Hate Group Leader Victoria Cobb (in red) and "Bishop" E.W. Jackson |
Having lost the larger battle against marriage equality in Virginia, The Family Foundation ("TFF"), Virginia's leading hate group - which one would hope soon will garner a formal hate group designation - is looking for ways to continue to denigrate gays and undermine civil law equality whenever and wherever possible. The likely vehicle? Claims that the "religious freedom" of anti-gay bigots is being trampled upon by forcing them to perform and/or recognize same sex marriages. While Circuit Court Clerks have not been resigning rather than perform their legal obligations, be assured that TFF is busy seeking to foment discord. In the process, Victoria Cobb and her fellow hate merchants twist and distort the meaning of religious freedom as contemplated by the Founding Fathers.
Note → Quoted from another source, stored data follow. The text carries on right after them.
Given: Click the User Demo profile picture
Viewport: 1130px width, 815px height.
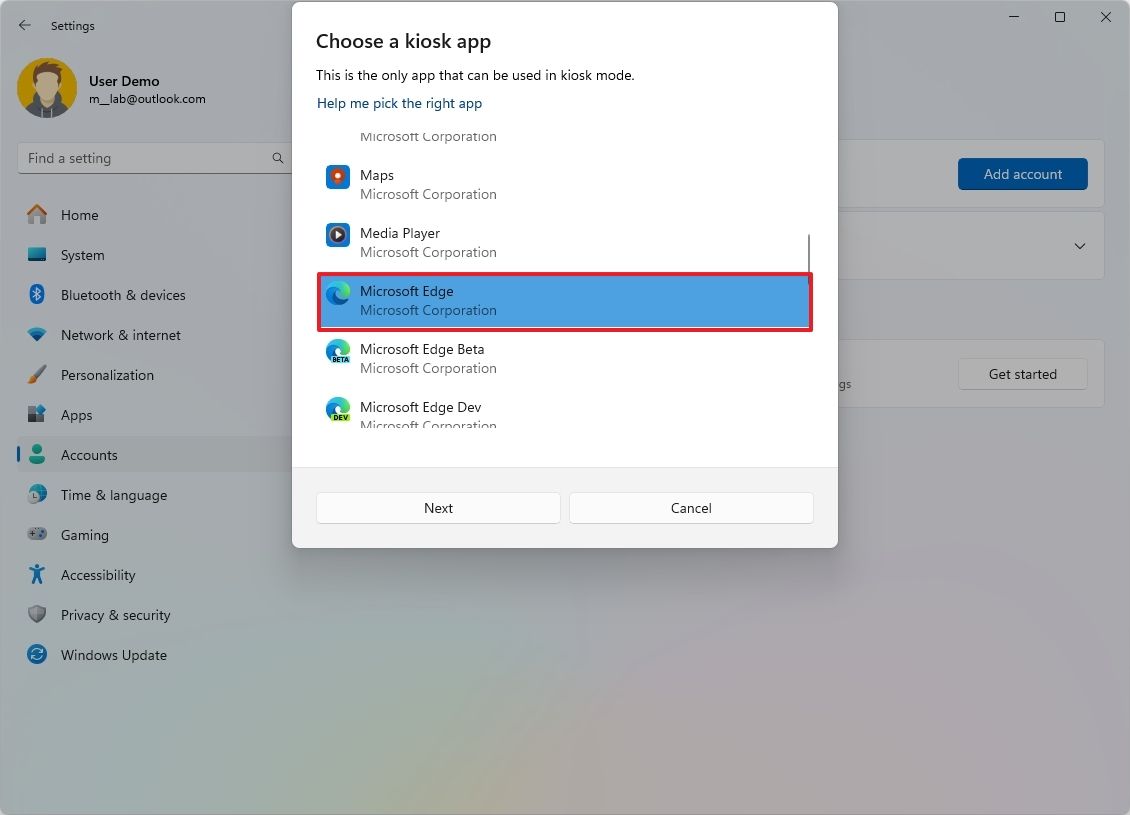Looking at the screenshot, I should tap(47, 88).
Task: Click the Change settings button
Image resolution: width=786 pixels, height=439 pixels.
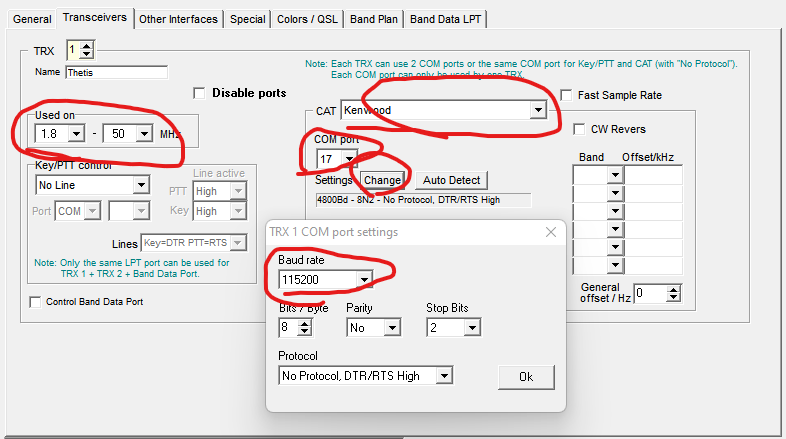Action: 382,180
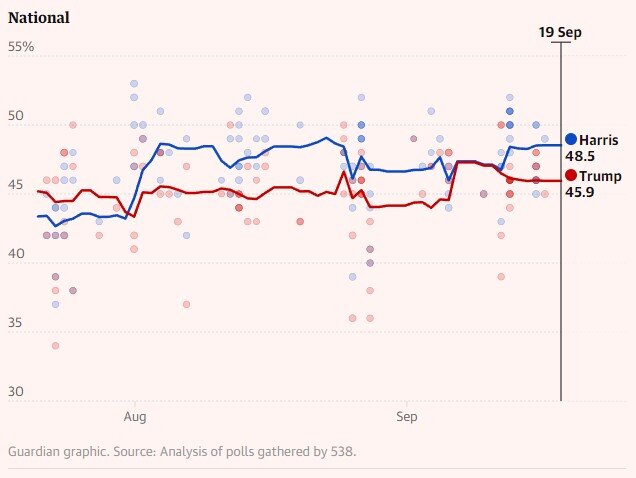Click the 45 y-axis label
636x478 pixels.
pyautogui.click(x=15, y=185)
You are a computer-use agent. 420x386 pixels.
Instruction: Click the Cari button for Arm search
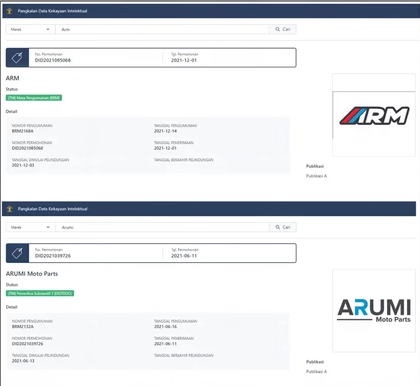[283, 29]
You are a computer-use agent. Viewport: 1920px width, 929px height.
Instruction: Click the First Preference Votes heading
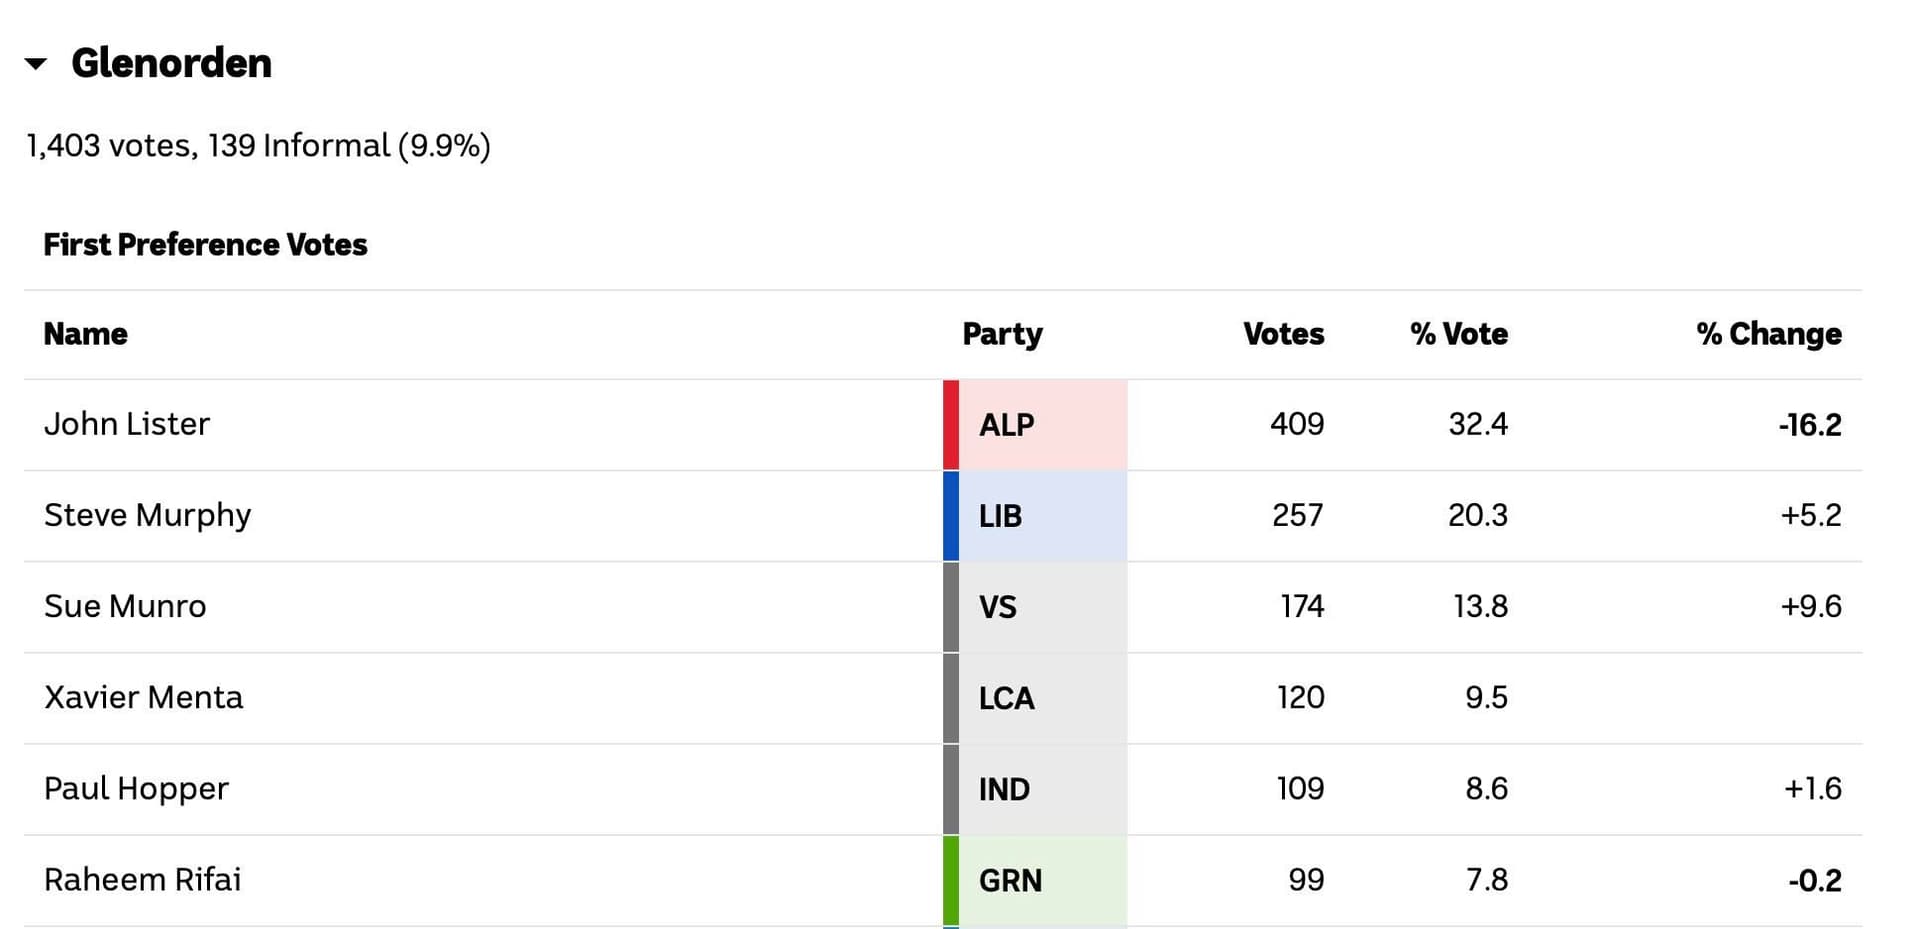tap(205, 245)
Here's how TFF would frame the situation to the simple minded and gullible:
There’s little doubt that, as individuals, churches, ministries and businesses are faced with choosing between their faith principles regarding human sexuality and operating in the public square, the sex-obsessed secular left will do all it can to use the power of government to impose its morality on the rest of us.
Anyone with a knowledge of Virginia history should know that in colonial days, the Anglican Church in Virginia was literally the established church. It was supported by all Virginia taxpayers, enjoyed special rights and privileges to the exclusion of other religious denominations, and at one time, only marriages in Anglican churches were recognized and colonists were expected to attend Anglican services. Non-Anglican church members were, in short, forced to support and conform to some of the beliefs of that church and ministers were licensed solely through that church. It was this state supported and state enforced religion that eroded the right to worship as one might choose that the Founding Fathers from Virginia opposed.
Fast forward to November, 2014. There are ZERO requirements that Virginians attend or support any particular denomination or church. Indeed, one need not belong to or financially support any church whatsoever. On the other hand, public employees are expected to perform their job functions in the context of the civil laws. Never satisfied to be bound by the laws that are binding on others, the Christofascists at TFF are preparing to push TFF's political whores in the Republican Party of Virginia to enact legislation that would grant special rights to anti-gay religious extremists:
We are currently informing legislative leaders of the Attorney General’s advice to Clerks and asking that they take action in defense of clerks across Virginia who have a right, according to the words of Thomas Jefferson in our state Constitution, to “be free to profess and by argument to maintain their opinions in matters of religion, and the same shall in nowise diminish, enlarge, or affect their civil capacities.”TFF, of course, utterly misrepresents Jefferson's position on religious freedom and leaves out key language: "no man shall be compelled to frequent or support any religious worship, place, or ministry. . . . " But then again, TFF never lets the truth get in the way of its ugly agenda of religious oppression of all non-far right Christians. I suspect, Jefferson would be repulsed were he to know that foul theocrats were twisting his writings to defend positions he would have abhorred.